§ **WRITTEN PROBLEM**
Reproduce the items verbatim, starting at the line containing "The image size is (679, 703)." and ending at the final line of the items. Omit the pictures from your answer.
### MATERIAL FOR THE TASK ###
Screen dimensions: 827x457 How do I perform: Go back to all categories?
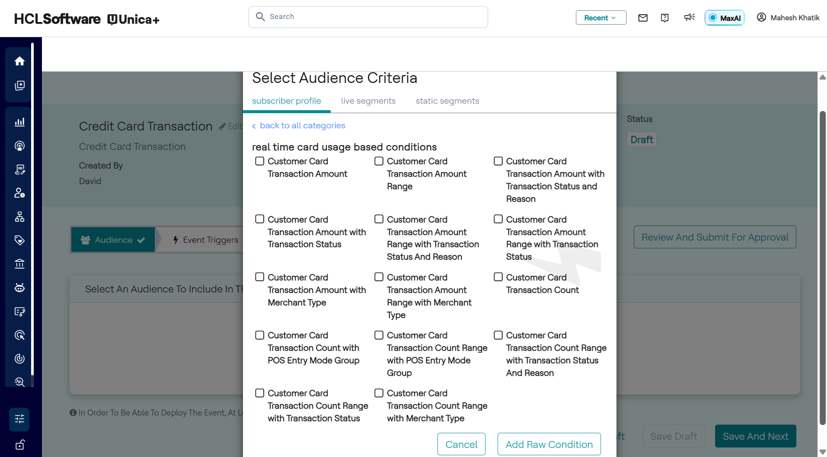click(302, 126)
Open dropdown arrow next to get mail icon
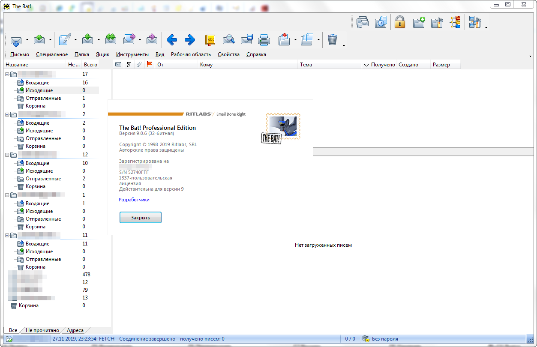The image size is (537, 347). point(27,40)
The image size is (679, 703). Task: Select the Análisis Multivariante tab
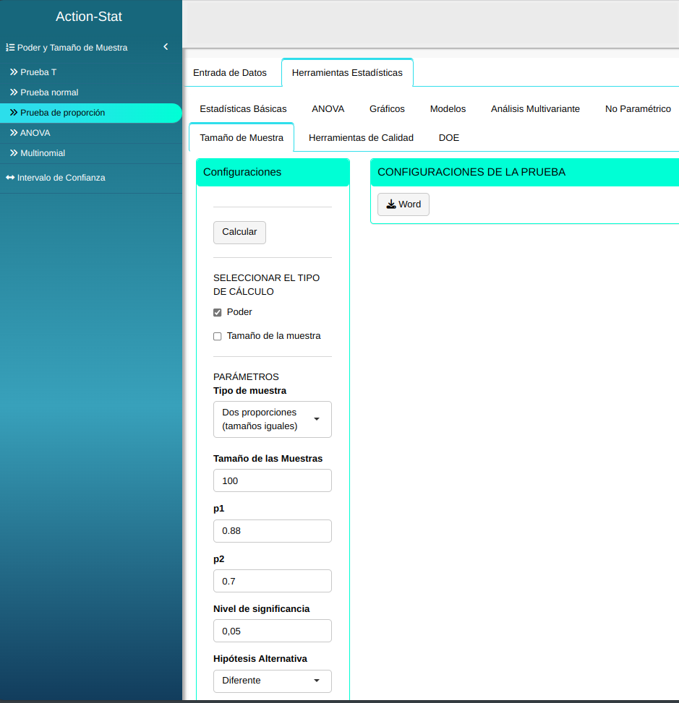point(535,109)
###
§ **SOLUTION**
The image size is (679, 703). Task: Select the Análisis Multivariante tab
point(535,109)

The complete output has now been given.